With each accomplishment and milestone I cross, it's easy to be in the moment. In fact, it's the only time in my life I slow down and look at everything precious in my life. Graduations, break-ups, moving into your first apartment, your sister's wedding, your first job, moving to a city that's not your hometown and now life after graduate school. It's a moment of contemplation, a suspended moment in life where you can decide to let go, move on and be the person you want to be. It's the moment to look back at pain, loss, laughter, happy memories, hopefully only a few regrets and decide what's worth remembering and what's not.

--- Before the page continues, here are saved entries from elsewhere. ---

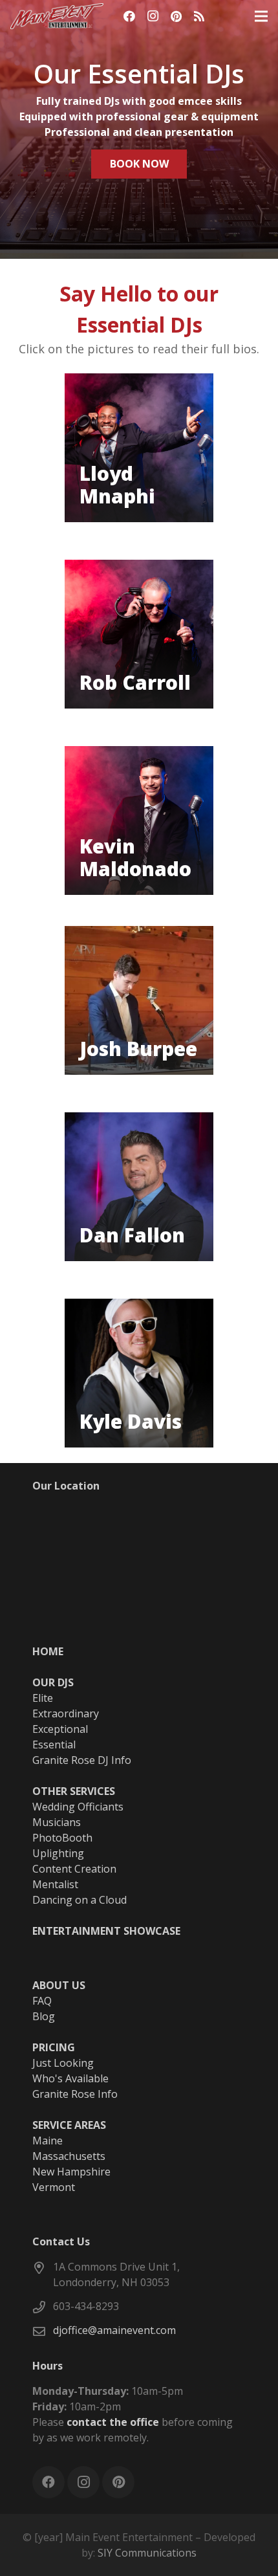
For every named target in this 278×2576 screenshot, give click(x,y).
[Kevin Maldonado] (139, 820)
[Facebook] (129, 16)
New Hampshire (71, 2171)
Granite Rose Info (75, 2094)
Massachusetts (68, 2156)
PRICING (53, 2047)
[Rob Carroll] (139, 634)
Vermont (53, 2187)
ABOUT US (58, 1985)
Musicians (56, 1822)
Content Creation (74, 1869)
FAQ (42, 2001)
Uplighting (58, 1853)
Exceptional (60, 1729)
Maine (47, 2140)
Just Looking (63, 2063)
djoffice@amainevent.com (114, 2330)
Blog (43, 2016)
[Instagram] (152, 16)
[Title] (199, 16)
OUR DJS (53, 1682)
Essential (54, 1744)
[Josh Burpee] (139, 1000)
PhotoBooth (62, 1838)
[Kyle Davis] (139, 1373)
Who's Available (70, 2078)
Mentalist (55, 1884)
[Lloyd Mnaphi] (139, 447)
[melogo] (56, 16)
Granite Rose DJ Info (81, 1760)
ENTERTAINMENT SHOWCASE (106, 1931)
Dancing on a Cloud (79, 1900)
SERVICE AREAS (69, 2125)
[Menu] (261, 16)
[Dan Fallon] (139, 1186)
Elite (42, 1698)
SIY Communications (147, 2553)
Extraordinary (65, 1713)
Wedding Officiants (77, 1807)
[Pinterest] (175, 16)
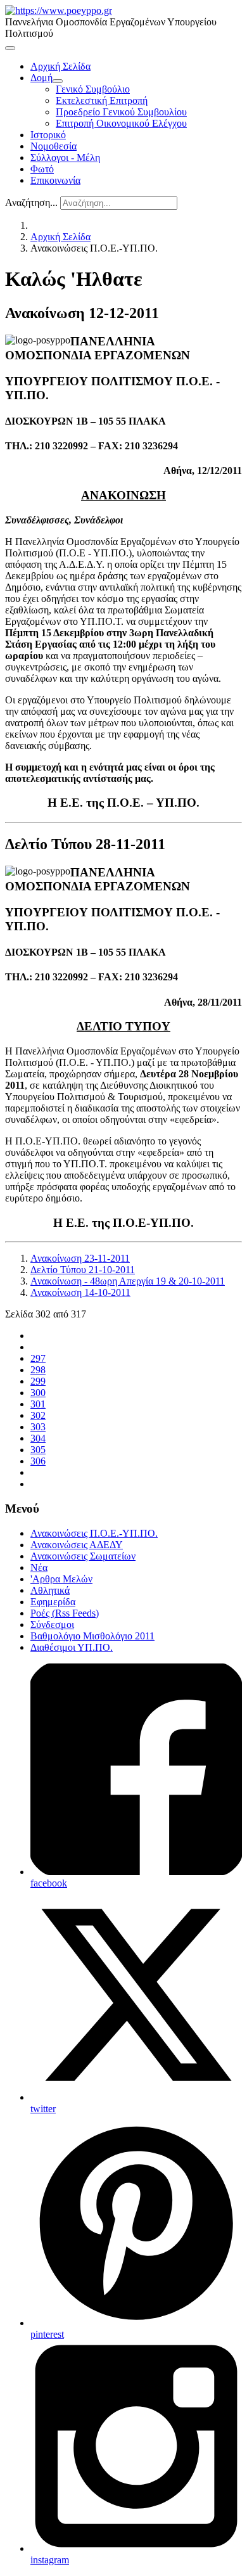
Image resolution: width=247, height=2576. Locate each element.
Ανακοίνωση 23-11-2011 (80, 1258)
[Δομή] (58, 81)
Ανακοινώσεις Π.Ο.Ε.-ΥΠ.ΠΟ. (94, 1533)
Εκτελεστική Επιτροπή (102, 100)
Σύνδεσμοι (52, 1624)
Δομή (41, 77)
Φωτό (42, 168)
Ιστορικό (48, 134)
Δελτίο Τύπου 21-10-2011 (82, 1269)
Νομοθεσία (53, 146)
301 (38, 1404)
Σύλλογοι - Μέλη (65, 157)
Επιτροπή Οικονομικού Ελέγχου (121, 123)
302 (38, 1415)
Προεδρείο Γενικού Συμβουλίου (121, 111)
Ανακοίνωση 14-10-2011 (80, 1292)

Being so acutely aware in the in between, the transition has always been uneasy place for me. Looking out into the unknown has never been frightening; I'm independent, curious and ready for whatever my future holds. With two degrees and lots of experience, I feel confident but don't wear it to well. I've cut and colored my hair more than once to make a statement. I've bought more heels, red lipstick and black dresses to wear to work to exude sophistication but these little things haven't exactly pushed me to be a better person or encouraged bigger and more meaningful pursuits.  Accepting change is not what is holding me back, it's letting go. Too much time has been spent fixating on what went wrong, how things could have been different and friendships that were not worth fighting for. I'm in the moment of transition and as I purge my closest for the millionth time with my 90s playlist on high in the background, this time I'll laugh over stupid, silly mistakes, forget the people who didn't make time for me and work on my new thing, learning to let go of everything holding me back.